The only two such teams that can compare are Joe DiMaggio’s Yankees, who won five World Series in six years (1936-41), and Yogi Berra’s Yankees, who won six in seven years (1947-53).

But as of that center-field genuflection by Williams, they don’t compare.

Since 1996, these Yankees have gone 46-15 in the postseason.

That’s more postseason wins than their historical competitors combined.

DiMaggio’s Yankees went 20-4.

Berra’s Yankees went 24-11.

It’s not just the wins, it’s the suffocating environment in which they must be breathed.

Today’s Yankees have had to battle through three World Series type events each year.

Those Yankees annually endured just one.

“It is harder today in that respect with more games,” said Jerry Coleman, longtime San Diego Padre announcer who was the second baseman during part of the Berra era. “But you have to remember, lots of those years, teams played seven straight games with no days off.
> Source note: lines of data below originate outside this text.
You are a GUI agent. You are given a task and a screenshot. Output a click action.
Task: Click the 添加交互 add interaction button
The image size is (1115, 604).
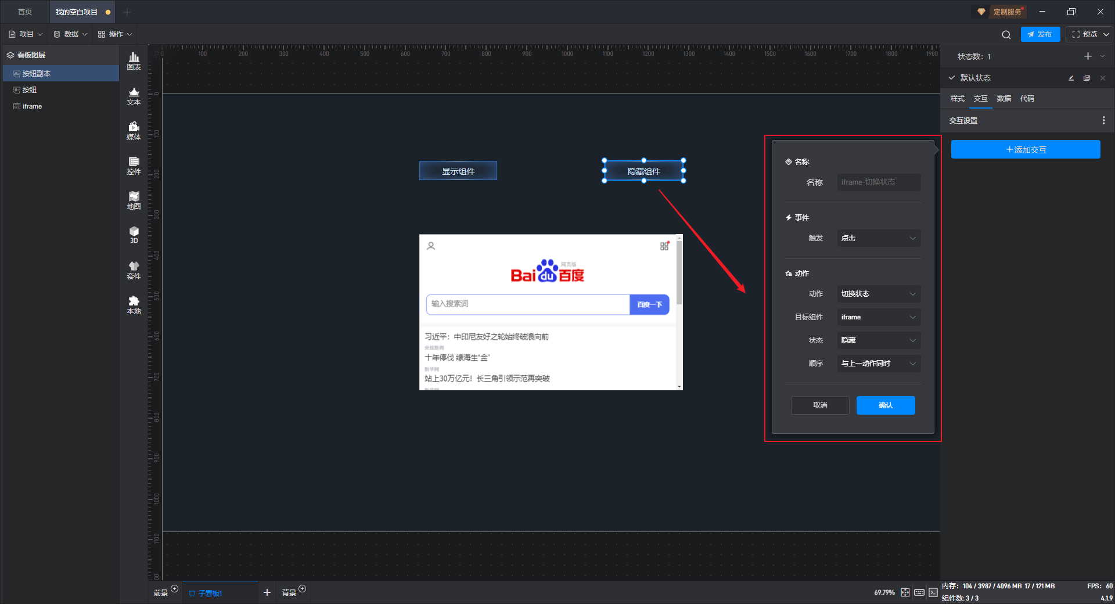pos(1025,150)

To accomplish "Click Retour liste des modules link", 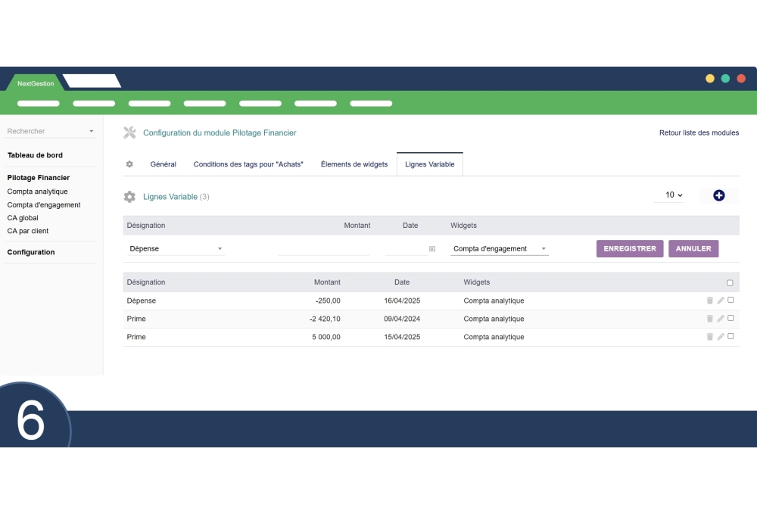I will [x=698, y=133].
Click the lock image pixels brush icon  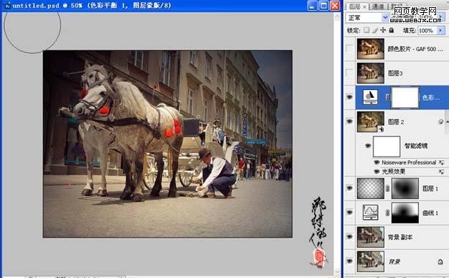pos(375,30)
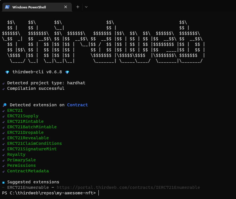Expand the ERC721SignatureMint entry
This screenshot has height=199, width=236.
point(32,149)
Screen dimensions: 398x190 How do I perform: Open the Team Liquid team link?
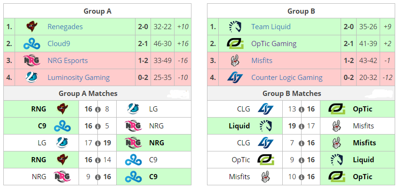(x=271, y=27)

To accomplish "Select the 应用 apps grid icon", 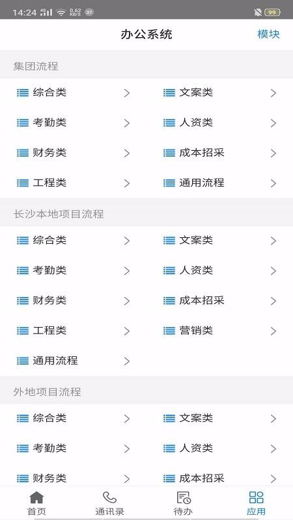I will click(x=256, y=497).
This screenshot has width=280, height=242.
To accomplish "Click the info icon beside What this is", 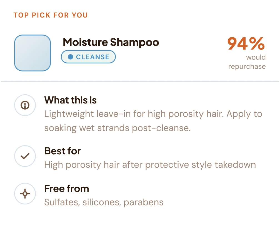I will tap(25, 105).
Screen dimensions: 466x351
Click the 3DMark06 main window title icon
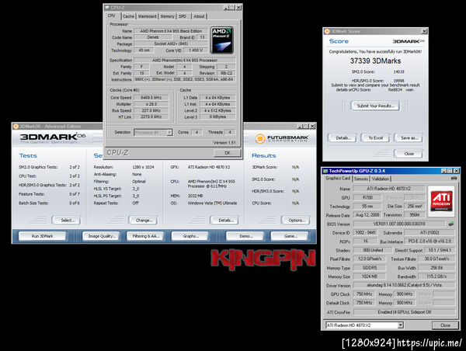(x=16, y=127)
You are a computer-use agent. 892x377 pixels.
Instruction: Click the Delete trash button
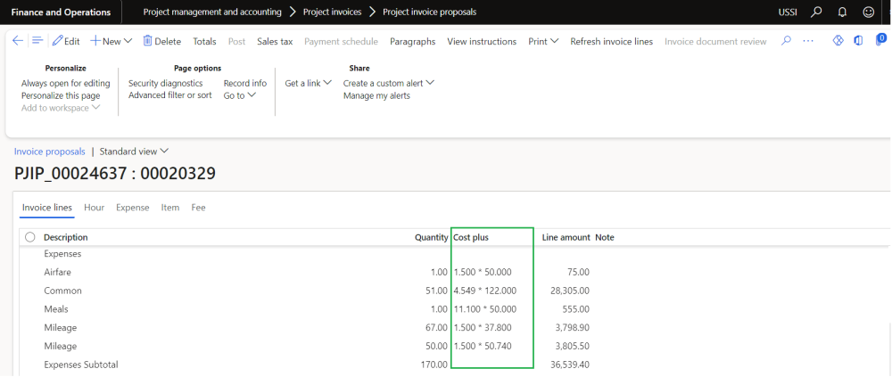pos(161,41)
That made it harder for our pitching.”

The second reason this team is better dates to the 1976 beginning of free agency, which has caused the sort of player turmoil that didn’t exist earlier.

These Yankees played with 12 major lineup changes during their five years.

Berra’s Yankees had just as many changes in two more years.

DiMaggio’s Yankees had two fewer changes in one more year.

“That’s true, with everybody moving around, it’s harder to keep good teams together like they used to,” said official baseball historian Jerome Holtzman. “But c’mon. Is Paul O’Neill like Babe Ruth? Is Tino Martinez another Lou Gehrig? How does Jorge Posada compare to Bill Dickey and Yogi Berra?”

Holtzman’s argument was shared by Coleman, and probably by many.

A team with only two potential future Hall of Famers--and that’s if Derek Jeter stays sound for the next couple of decades--cannot be the best ever.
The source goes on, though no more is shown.